▸ Objective 1:
In the article on Aramaic words in the New Testament, which Gospel writer is said to present Yeshua speaking Aramaic several times?
▸ Objective 2:
Write one more paragraph that carries on the article about Aramaic words in the New Testament after its final sentence.

▸ Article:
What Language did the Messiah Speak – The Role of Mishnaic Hebrew (Part 3) by E.A.Knapp

Author: E. A. Knapp

 

Aramaic Words and Names in the New Testament

In the first two studies we took a brief look at Aramaic and the role it is said to have played in the events and composition of the New Testament. Coupled with this we took a look at several passages in the New Testament where Aramaic is alleged to appear. We found that Mark presents Yeshua speaking Aramaic several times, but in the only instance where one of these events is recorded outside of Mark the evidence shows that Yeshua actually spoke Hebrew on that occasion. Mark’s peculiar use of Aramaic seems to have been a stylistic usage rather than an actual verbatim historical record. To wrap up some issues raised by these previous articles a brief word needs to be said about a variety of terms that appear transliterated in Greek in the New Testament, with an apparent Aramaic morphology (spelling). Below are some examples, with an occasional comment. I will discuss these briefly and then move on to take a more in-depth look at the History of the Hebrew language and the later Hebrew sources which address the linguistic landscape of the late Second Temple Period.

  1. Raca  (Matt. 5:22) - Aramaic morphology, also exists in Mishnaic Hebrew
  2. Rabboni  (John 20:16) - May be either Aramaic or Hebrew
  3. Maranatha  (1 Cor. 16:22) - Aramaic (מרן אתא – come Lord)
  4. Pool of Siloam  (John 9:7) Explained as meaning “sent” (Hebrew: שלוח )
  5. Akeldama  (חקל דמא - field of blood – Acts 1:19)
  6. Gabbatha  (John 19:13) called Εβραιστι, Hebrew
  7. “Bar”
  8. Barabas  (Bar Abbas)
  9. Barsabbas (Bar Sabas – Acts 1:23; 15:22)
  10. Barnabas  (Bar Nabas)
  11. Bartemeus  (Bar Timaeus – Mark 10:46))
  12. Bartholomew  (Bar Ptolemy)
  13. Bar-Jesus  (Acts 13:6)
  14. Cephas  (John 1:42)
  15. “Abba” (Mark 14:36; Rom.8:15; Gal.4:6)

As discussed previously, Greek and Aramaic were prevalent in Jerusalem. Hebrew also played a role as a living language, as we are progressively showing in the course of these articles. Aramaic was commonly spoken by visitors to Jerusalem, and even by some inhabitants of Jerusalem. It has been suggested, for example, that Herod the Great and his family were native Aramaic speakers, since it is known that they were Arameans. In any case, the appearance of more than a dozen Aramaic-looking words, mostly names of people and places, with Aramaic morphologies is, contrary to many readers’ first instincts, not necessarily a particularly good indicator of the linguistic milieu of the New Testament.

▸ Information provided:

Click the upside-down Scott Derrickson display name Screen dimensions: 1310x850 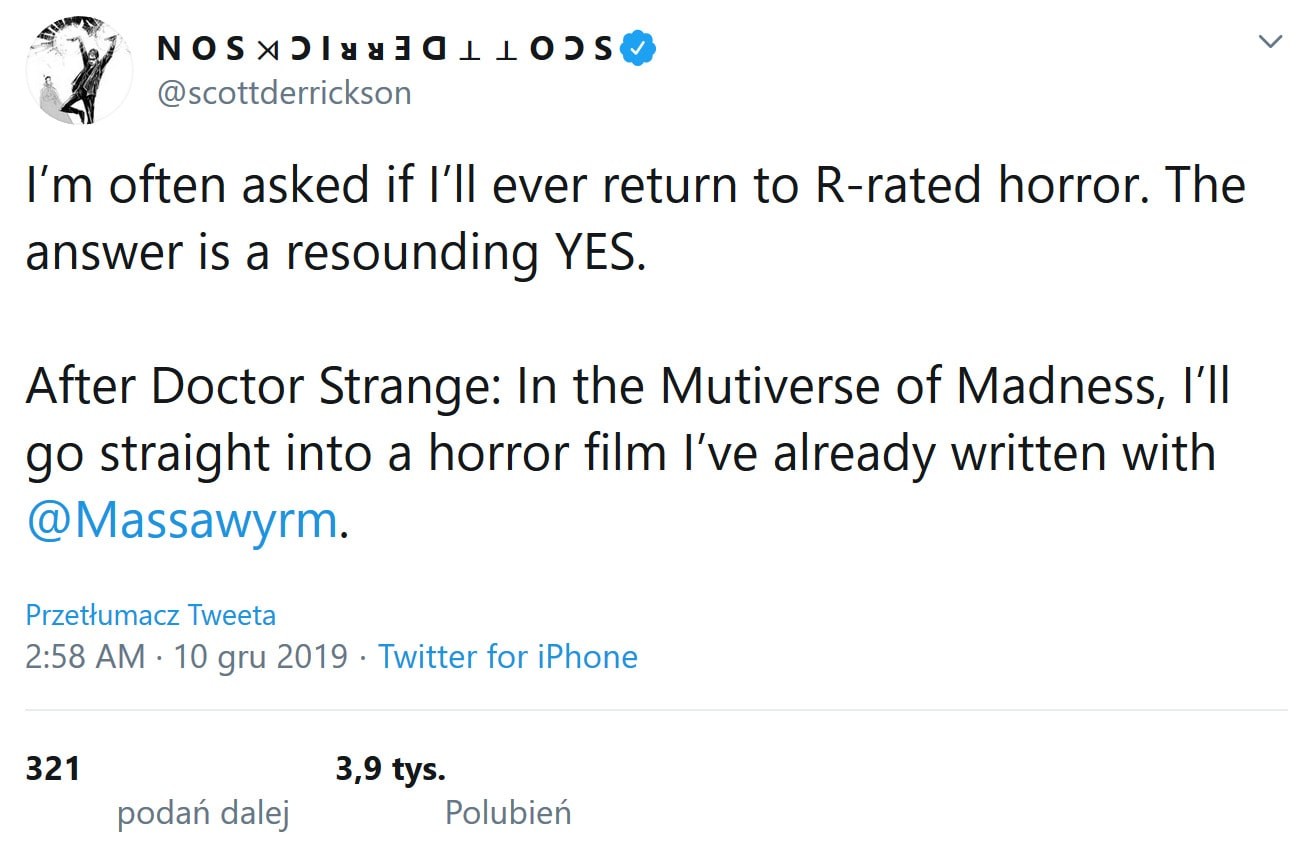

▸ Expected output 1:
Mark

▸ Expected output 2:
As observed in our first study, the names of places tend to endure long after the language of a place has changed. Florida is full of Native American place names but virtually no one speaks the Native American languages anymore. Place names are not good indicators. Likewise the use of “bar,” meaning “son of,” rather than the Hebrew “ben” in so many New Testament names is not a reliable indicator. After all, we know from the New Testament that many of these men had Greek names as well. To give a contemporary example, even today children in New York may speak Hebrew or Yiddish in addition to English, but they still have a bar mitzvah. Likewise, many Israeli family names begin with “bar” even though these people do not speak Aramaic. They also refer to their father as “Abba.” Certain words penetrate and are universally used across language barriers. It is precisely because of these difficulties with the occurrence of single words in Aramaic that I chose, when possible, to focus on slightly longer instances of Aramaic (or suspected Aramaic) in my previous articles in order to be able to draw more solid conclusions.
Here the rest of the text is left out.